TASK DIRECTIONS. Output every entry exactly, without any pictures.
___ DATASET EXCERPTS
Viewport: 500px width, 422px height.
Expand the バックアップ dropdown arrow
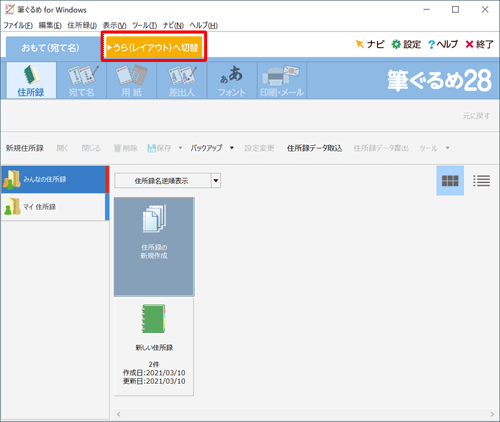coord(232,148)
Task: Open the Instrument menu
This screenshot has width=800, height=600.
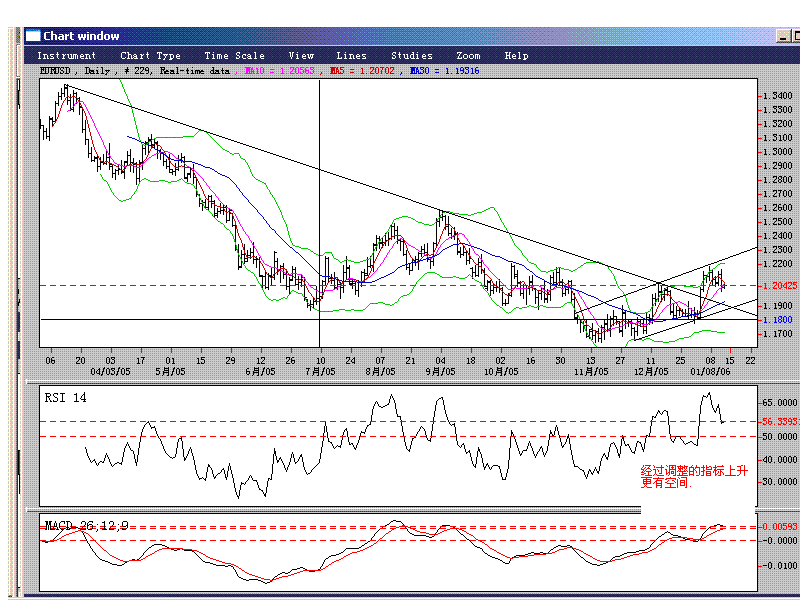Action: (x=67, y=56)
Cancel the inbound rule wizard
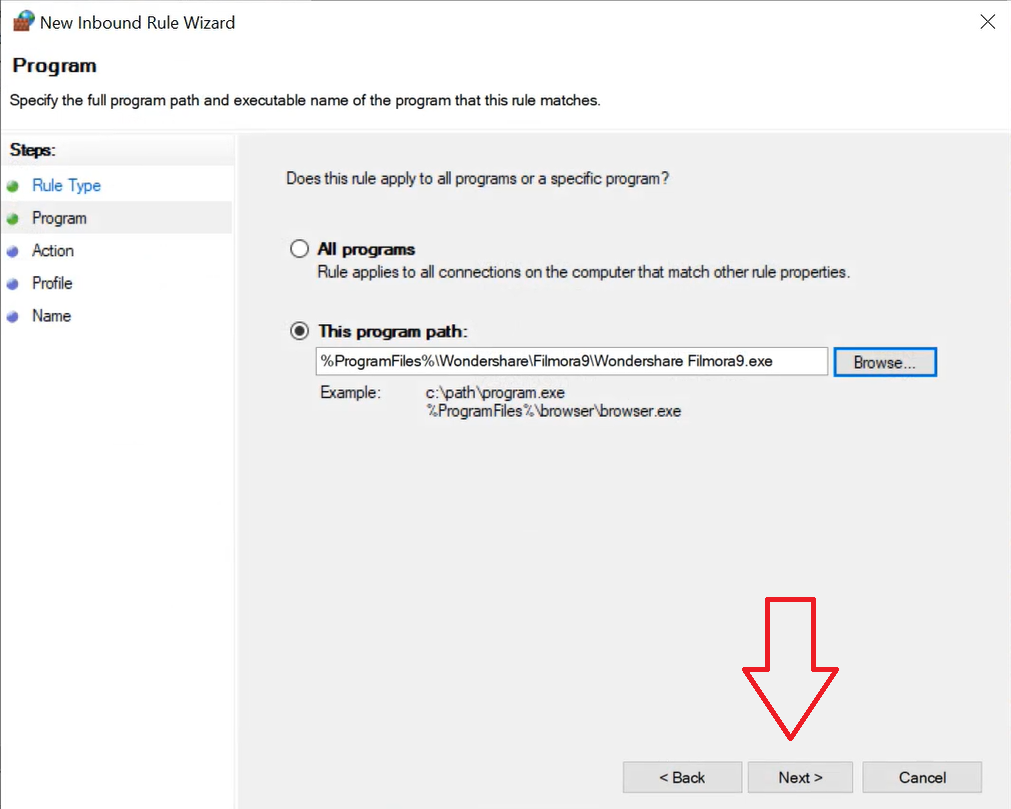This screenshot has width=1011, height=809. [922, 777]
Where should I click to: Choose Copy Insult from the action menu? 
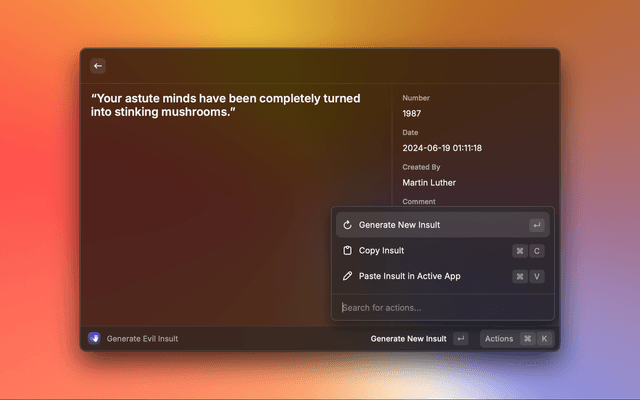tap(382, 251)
______
SOLUTION FOR THIS PROBLEM.
Viewport: 500px width, 422px height.
Expand the バックアップ dropdown arrow
coord(232,148)
Task: Open the Instrument menu
This screenshot has width=800, height=600.
Action: (x=67, y=56)
Cancel the inbound rule wizard
This screenshot has width=1011, height=809. [922, 777]
Where should I click to: Choose Copy Insult from the action menu? 
tap(382, 251)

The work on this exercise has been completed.